Journal of Advances in Medicine and Medical Research

Background: Normal pregnancy is characterized by a physiological shift towards hypercoagulability that increases maternal venous thromboembolism (VTE) risk, yet detailed, integrated characterization of platelet and coagulation changes across gestation is lacking in Nigerian women.

Aim: This study aimed to (i) describe trimester‑specific changes in platelet indices and coagulation parameters in healthy singleton pregnant women compared with non‑pregnant controls and (ii) quantify inter‑compartmental correlations as evidence of coordinated thrombotic priming.

Study Design: Hospital‑based cross‑sectional case‑control study.

Place and Duration of Study: Three public antenatal clinics in Ibadan, Oyo State, Nigeria, between March and August 2025.

Methodology: We recruited 216 healthy singleton pregnant women, stratified equally into first (T1; 1–12 weeks), second (T2; 13–28 weeks), and third (T3; 29–40 weeks) trimesters (n=72 per group), and 50 non‑pregnant controls. Platelet indices [platelet count, platelet distribution width (PDW), mean platelet volume (MPV), platelet‑large cell ratio (P‑LCR), plateletcrit (PCT)] were measured using an automated haematology analyser (Sysmex KX‑21N). Prothrombin time (PT), international normalized ratio (INR) and activated partial thromboplastin time (APTT) were determined using the manual tilting‑tube method with commercial reagents. Data were analysed with one‑way ANOVA and Tukey’s post‑hoc tests; Pearson correlation quantified associations between platelet and coagulation parameters. Results are reported with exact p‑values, 95% confidence intervals (CI) and effect sizes. The study adhered to the STROBE guideline for cross‑sectional studies.

Results: Platelet count declined significantly from controls (212.72±35.49×10⁹/L) to T2 (177.90±42.05×10⁹/L), with partial recovery in T3 (187.23±45.04×10⁹/L) (F=7.06, η²=0.08, p<0.001). PCT showed a similar decrease (F=4.05, η²=0.05, p=0.008). Conversely, MPV increased (F=4.74, η²=0.06, p=0.003) and P‑LCR rose (F=5.01, η²=0.06, p=0.002), indicating qualitative platelet activation despite numerical decline. PT and INR were significantly shorter/lower in pregnant women compared with controls (PT: F=4.07, η²=0.05, p=0.008; INR: F=4.89, η²=0.06, p=0.003), whereas APTT remained unchanged (F=0.56, p=0.643), suggesting selective extrinsic pathway amplification with preserved intrinsic pathway function. Among pregnant participants, platelet count correlated positively with PT (r=0.230, 95% CI 0.097–0.355, p=0.001) and INR (r=0.248, 95% CI 0.117–0.372, p=0.001); PCT showed similar associations, whereas MPV, P‑LCR and PDW did not correlate significantly with PT, INR or APTT (all p>0.05). Trimester‑specific reference intervals (mean±2SD) were generated for all parameters.

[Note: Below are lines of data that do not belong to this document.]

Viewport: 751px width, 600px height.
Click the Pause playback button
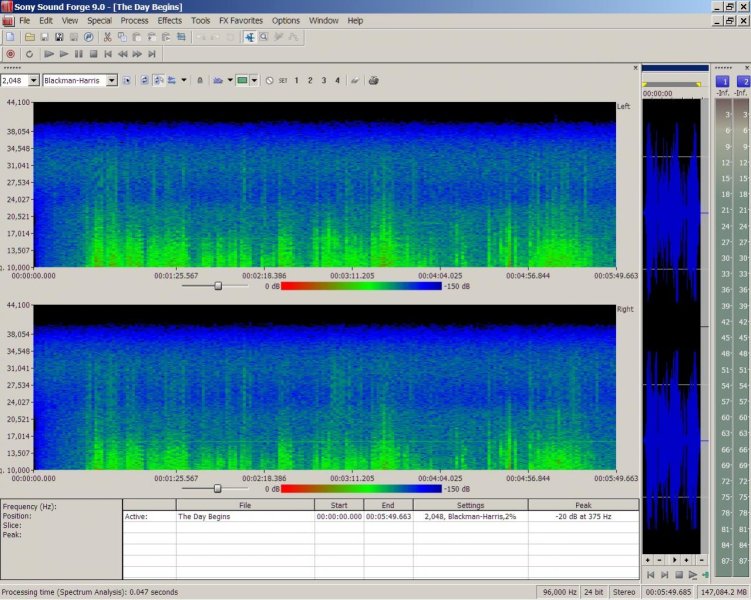tap(78, 54)
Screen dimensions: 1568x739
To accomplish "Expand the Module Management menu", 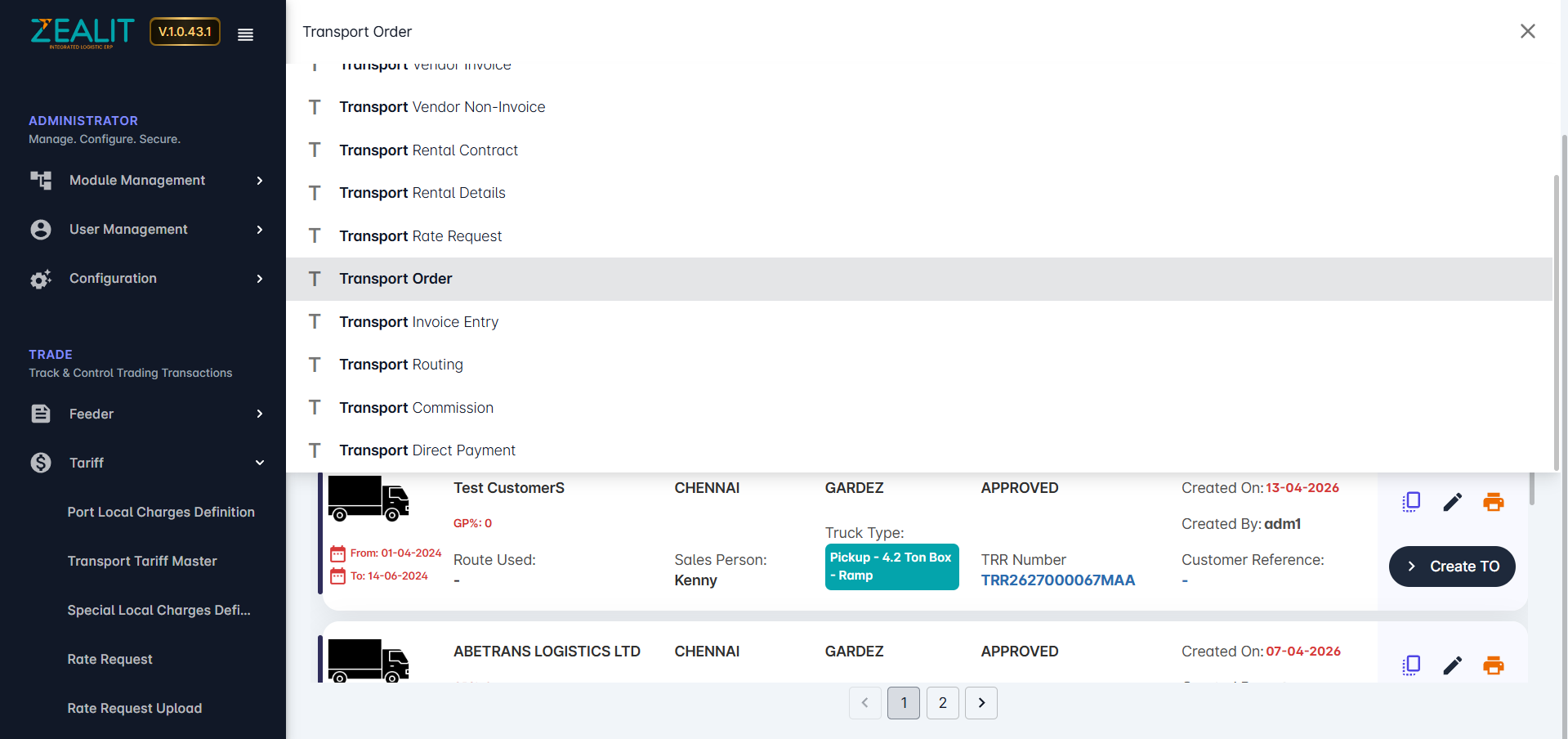I will click(147, 181).
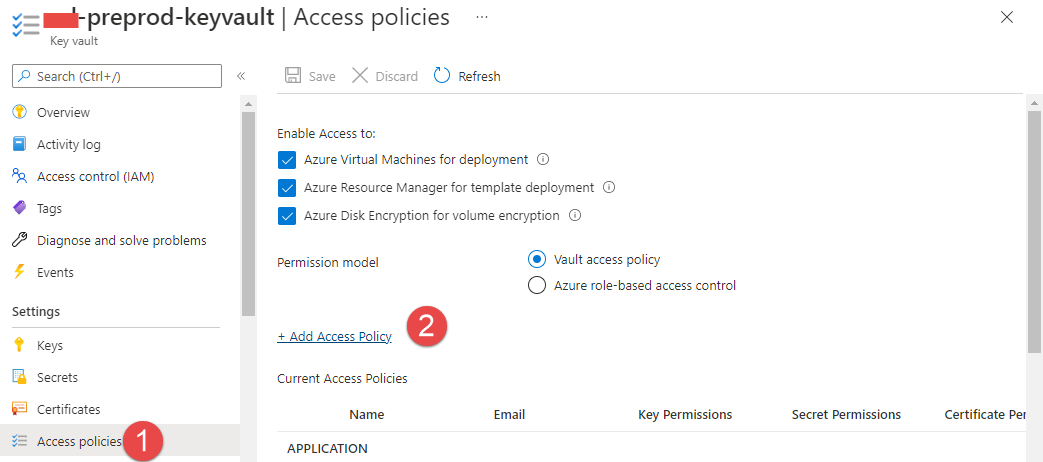Collapse the sidebar with the double chevron
Screen dimensions: 1043x462
click(x=241, y=76)
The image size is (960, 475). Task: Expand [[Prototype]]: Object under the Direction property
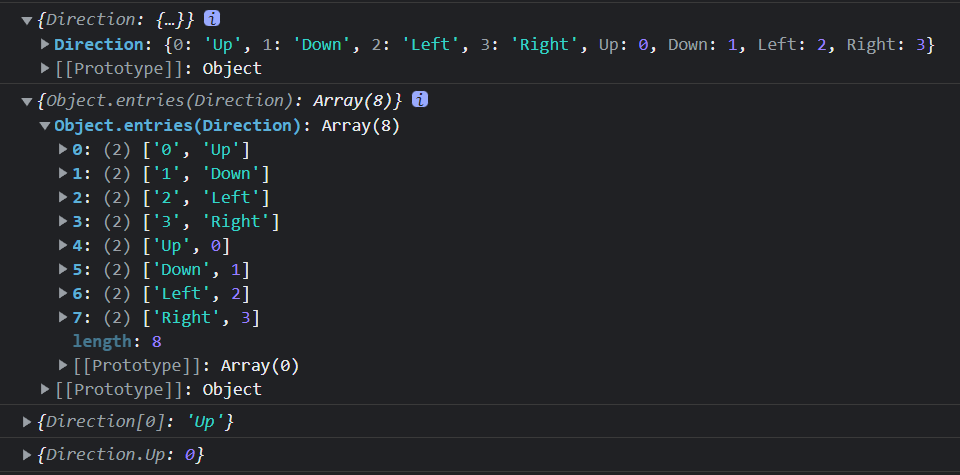pyautogui.click(x=45, y=69)
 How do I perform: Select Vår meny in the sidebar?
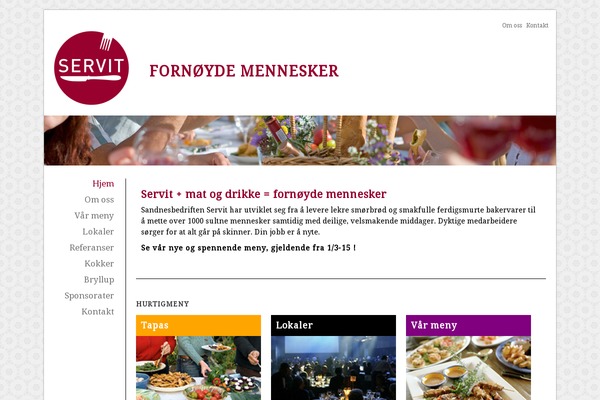click(94, 216)

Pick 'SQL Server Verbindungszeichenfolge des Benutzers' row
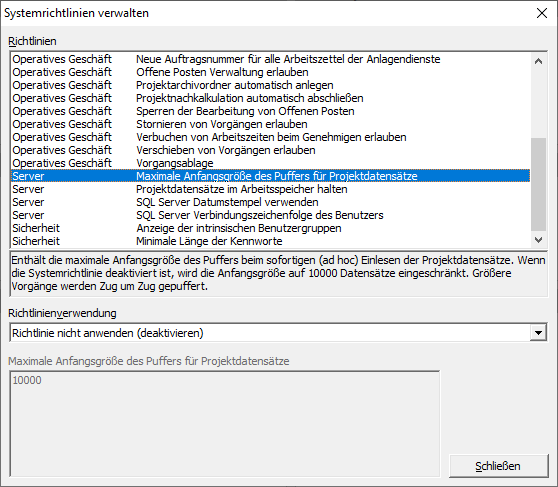pyautogui.click(x=270, y=215)
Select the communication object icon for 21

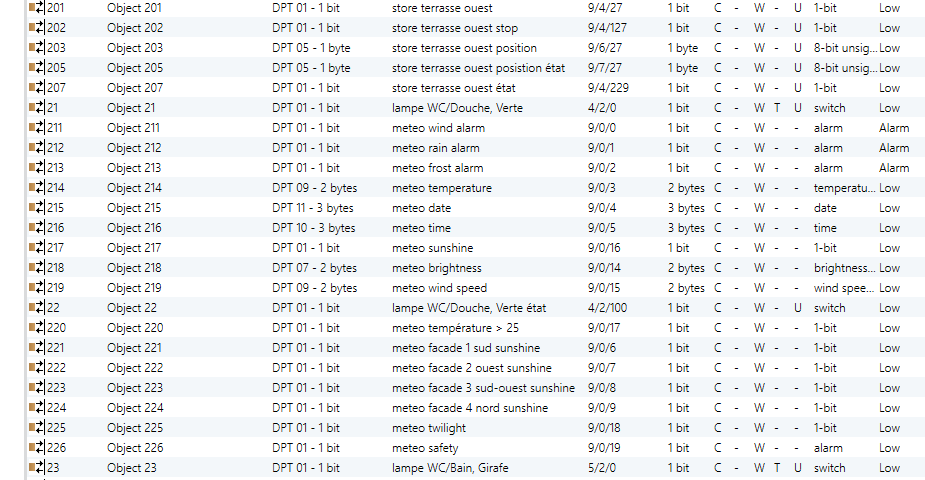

Conclusion: Normal singleton pregnancy in this Nigerian cohort is characterized by coordinated haemostatic remodeling, with platelet quantitative depletion coexisting with morphological activation and selective extrinsic coagulation pathway amplification. The novel inter‑compartmental correlations between platelet mass indices and PT/INR provide mechanistic evidence of integrated thrombotic priming rather than independent parallel changes. The trimester‑specific reference intervals derived here are directly applicable to obstetric haematology practice in Nigeria and may prevent misclassification of physiologic gestational alterations as pathology.